Unfortunately, not everyone shares her inclusive sentiments. The appointments of Medina and Zatarain have already generated a storm of controversy. Yet the criticism may be misguided. Increasing civic engagement is a good idea -- regardless of a person's immigration status.
    Raul Reyes
    To be clear, Medina and Zatarain are in the country illegally, but this is not a crime. Unlawful presence in the United States, barring a criminal violation, is a civil infraction. Medina, 29, is a college graduate. Zatarain, 21, is a college student who hopes to attend law school. Both men are Huntington Park residents, originally from Mexico; Zatarain came illegally at age 13.
    Allowing Medina and Zatarain to serve their community is a logical step for a city in California. The Golden State already allows undocumented immigrants to obtain driver's licenses and to practice law. This summer, the state Senate passed a bill allowing undocumented immigrants to access health care.
    These measures acknowledge the reality that, until our lawmakers tackle comprehensive immigration reform, we have a sizable undocumented population among us. Since California is home to the country's largest population of undocumented immigrants, it makes sense to find positive ways to bring people out of the shadows.

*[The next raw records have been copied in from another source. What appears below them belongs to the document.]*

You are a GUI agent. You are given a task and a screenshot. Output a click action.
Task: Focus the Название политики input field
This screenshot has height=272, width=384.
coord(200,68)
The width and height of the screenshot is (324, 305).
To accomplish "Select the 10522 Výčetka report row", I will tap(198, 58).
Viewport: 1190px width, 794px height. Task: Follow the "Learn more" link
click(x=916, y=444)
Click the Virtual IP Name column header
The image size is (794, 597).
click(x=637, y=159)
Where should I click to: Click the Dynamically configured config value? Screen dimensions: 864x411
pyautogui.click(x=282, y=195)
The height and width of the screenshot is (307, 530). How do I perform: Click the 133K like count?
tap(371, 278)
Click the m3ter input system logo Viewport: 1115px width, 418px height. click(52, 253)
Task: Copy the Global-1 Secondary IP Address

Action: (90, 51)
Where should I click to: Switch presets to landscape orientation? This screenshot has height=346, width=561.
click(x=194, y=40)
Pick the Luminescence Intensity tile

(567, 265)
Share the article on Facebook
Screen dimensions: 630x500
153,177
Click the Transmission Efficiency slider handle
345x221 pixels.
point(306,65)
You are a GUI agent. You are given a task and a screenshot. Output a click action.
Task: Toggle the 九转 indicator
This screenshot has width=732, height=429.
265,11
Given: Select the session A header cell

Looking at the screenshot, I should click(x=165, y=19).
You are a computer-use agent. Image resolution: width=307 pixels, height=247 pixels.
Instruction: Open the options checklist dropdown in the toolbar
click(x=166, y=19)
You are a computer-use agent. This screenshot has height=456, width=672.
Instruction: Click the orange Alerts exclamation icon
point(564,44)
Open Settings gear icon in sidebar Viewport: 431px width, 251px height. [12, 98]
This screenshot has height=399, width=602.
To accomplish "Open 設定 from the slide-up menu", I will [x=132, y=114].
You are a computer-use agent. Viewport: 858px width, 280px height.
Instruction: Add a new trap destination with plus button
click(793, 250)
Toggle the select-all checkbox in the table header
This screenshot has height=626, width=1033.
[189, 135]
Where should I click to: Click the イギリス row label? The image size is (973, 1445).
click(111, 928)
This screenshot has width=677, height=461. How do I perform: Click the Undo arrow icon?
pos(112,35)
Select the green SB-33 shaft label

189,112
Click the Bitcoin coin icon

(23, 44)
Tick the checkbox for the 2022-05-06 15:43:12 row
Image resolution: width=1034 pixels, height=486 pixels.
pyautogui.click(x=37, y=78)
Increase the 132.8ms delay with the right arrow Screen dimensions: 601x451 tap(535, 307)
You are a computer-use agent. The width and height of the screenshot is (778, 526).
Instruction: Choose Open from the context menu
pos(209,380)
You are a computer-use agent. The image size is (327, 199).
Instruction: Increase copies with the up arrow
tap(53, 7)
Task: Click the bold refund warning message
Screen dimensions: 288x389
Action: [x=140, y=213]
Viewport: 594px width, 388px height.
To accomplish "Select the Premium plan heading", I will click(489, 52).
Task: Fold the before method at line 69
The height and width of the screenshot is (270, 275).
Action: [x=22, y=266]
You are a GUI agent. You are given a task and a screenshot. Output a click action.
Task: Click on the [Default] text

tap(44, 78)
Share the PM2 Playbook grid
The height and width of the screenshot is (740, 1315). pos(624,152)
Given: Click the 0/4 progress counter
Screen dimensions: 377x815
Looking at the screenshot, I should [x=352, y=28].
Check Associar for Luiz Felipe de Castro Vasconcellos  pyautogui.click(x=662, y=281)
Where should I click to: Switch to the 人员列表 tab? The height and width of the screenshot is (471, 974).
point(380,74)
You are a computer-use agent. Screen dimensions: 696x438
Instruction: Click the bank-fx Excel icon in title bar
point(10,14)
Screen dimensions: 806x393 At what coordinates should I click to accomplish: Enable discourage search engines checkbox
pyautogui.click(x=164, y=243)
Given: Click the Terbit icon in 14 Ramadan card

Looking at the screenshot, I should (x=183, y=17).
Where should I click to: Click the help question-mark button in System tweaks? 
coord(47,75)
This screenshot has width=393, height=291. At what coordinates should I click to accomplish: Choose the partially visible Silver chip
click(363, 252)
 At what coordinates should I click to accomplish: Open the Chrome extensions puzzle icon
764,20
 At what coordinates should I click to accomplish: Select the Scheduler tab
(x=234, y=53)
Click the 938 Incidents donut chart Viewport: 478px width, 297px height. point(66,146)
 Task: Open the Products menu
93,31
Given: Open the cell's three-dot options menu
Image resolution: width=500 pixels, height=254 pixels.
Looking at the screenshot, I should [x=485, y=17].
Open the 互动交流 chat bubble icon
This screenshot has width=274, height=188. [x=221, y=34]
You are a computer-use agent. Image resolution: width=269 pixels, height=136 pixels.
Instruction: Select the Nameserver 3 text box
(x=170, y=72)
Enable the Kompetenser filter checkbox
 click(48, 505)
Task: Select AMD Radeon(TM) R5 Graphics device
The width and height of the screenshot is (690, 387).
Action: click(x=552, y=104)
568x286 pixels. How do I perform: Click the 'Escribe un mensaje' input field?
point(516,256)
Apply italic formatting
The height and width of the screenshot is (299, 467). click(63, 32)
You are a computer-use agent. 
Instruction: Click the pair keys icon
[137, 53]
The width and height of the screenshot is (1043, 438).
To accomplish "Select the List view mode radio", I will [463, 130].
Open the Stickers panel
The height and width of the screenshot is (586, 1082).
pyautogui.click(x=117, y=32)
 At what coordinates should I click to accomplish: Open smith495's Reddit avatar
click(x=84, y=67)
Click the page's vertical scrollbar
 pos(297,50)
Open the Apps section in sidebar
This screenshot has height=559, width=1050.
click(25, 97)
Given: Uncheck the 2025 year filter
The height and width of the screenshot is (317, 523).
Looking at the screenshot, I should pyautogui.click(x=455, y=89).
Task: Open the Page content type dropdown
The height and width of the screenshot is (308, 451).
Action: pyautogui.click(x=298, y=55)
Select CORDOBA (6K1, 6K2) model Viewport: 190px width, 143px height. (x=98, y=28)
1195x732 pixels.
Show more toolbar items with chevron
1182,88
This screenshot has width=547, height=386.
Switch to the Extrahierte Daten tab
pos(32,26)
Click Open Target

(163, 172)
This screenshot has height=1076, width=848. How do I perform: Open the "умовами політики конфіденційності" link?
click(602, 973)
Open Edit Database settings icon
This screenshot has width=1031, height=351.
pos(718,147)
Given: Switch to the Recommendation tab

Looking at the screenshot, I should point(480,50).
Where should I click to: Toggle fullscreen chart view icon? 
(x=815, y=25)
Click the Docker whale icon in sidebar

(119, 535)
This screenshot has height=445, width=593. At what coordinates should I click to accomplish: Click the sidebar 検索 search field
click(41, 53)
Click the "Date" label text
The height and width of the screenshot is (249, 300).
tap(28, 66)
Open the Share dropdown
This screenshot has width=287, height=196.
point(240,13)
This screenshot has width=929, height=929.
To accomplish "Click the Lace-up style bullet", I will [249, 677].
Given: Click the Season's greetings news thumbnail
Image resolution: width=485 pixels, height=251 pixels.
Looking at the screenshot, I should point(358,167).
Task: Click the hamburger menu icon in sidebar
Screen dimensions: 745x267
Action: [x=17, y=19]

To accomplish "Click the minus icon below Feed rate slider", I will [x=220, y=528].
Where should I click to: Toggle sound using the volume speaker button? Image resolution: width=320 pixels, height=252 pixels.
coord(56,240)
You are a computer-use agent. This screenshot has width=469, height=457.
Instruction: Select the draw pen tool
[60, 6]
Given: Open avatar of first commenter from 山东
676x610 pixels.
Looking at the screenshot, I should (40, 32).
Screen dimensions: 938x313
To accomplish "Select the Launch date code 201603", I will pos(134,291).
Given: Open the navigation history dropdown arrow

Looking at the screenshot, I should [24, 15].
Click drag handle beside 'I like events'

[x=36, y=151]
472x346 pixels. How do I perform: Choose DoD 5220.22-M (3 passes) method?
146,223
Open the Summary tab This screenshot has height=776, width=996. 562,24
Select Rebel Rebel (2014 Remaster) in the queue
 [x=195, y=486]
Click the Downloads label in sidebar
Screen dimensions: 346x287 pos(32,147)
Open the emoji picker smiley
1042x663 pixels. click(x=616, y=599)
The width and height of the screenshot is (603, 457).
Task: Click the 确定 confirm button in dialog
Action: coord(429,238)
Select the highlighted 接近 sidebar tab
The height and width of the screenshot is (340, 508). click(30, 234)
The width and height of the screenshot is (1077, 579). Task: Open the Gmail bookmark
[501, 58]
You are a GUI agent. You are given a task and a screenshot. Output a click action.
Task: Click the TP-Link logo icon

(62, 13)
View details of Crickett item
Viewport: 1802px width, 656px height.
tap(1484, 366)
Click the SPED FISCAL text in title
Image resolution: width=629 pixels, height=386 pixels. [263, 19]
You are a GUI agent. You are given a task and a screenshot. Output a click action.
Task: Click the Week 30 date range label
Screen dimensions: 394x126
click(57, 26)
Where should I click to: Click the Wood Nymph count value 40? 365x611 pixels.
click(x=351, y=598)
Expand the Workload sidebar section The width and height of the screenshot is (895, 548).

    Unlike other city commissioners, Medina and Zatarain will not be paid a monthly stipend. They have to pass background checks. They will only serve in an advisory role, and will not be permitted to vote on city policy.
    They will serve, in effect, as volunteers and their civic engagement should therefore be welcomed, not condemned.
    Huntington Park is more than 97% Latino, and is one of several communities southeast of Los Angeles that the Los Angeles Times says, "have long been entry points for immigrants from Mexico and Latin America -- a good portion arriving illegally."
    In part because of the presence of so many undocumented immigrants who cannot vote, civic participation is low. The Times noted that the turnout for a recent election in the neighboring town of Bell was 2%, while an election in nearby South Gate only brought out 3% of voters.
    Now here are Medina and Zatarain, who want to participate in local affairs -- for free -- and people are objecting to it.
    Consider that undocumented immigrants are often in the news for the wrong reasons. The recent shooting of Kate Steinle in San Francisco by an undocumented immigrant shocked the nation, and another undocumented immigrant has been accused of murder and attempted rape in Ohio
    Medina and Zatarain are the counterbalance to such stories. They simply want to help make their city a better place to live, and could serve as a critical bridge for the city of Huntington Park to its undocumented residents.
    Yet a glance at the L.A. Times comments section accompanying an article about Medina and Zatarain reveals many negative opinions about "amnesty" and "illegals." One commenter wrote, "Will the last person to leave the USA please remember to turn the lights off?"
    Sadly, these readers seem to be taking out frustration with our broken immigration system on the city of Huntington Park. If we were to ban undocumented immigrants from working, driving, renting apartments, serving in local government and other activities, then how can we complain that they fall into illegal activities? And no, mass deportation is not the answer, because that would be costly, wasteful and ineffective.
    The undocumented population in the U.S. is about 11 million, or roughly the equivalent of the state of Ohio. One analysis by the Center for American Progress found that it would cost about $285 billion over five years to remove all of our undocumented immigrants -- with no guarantee that our borders would remain secure. For now, practical, small measures seem to be our best way forward.
    There is nothing wrong with a local government reflecting the diversity of its community. Huntington Park should be commended for allowing undocumented immigrants to participate in civic affairs in a legal and productive way.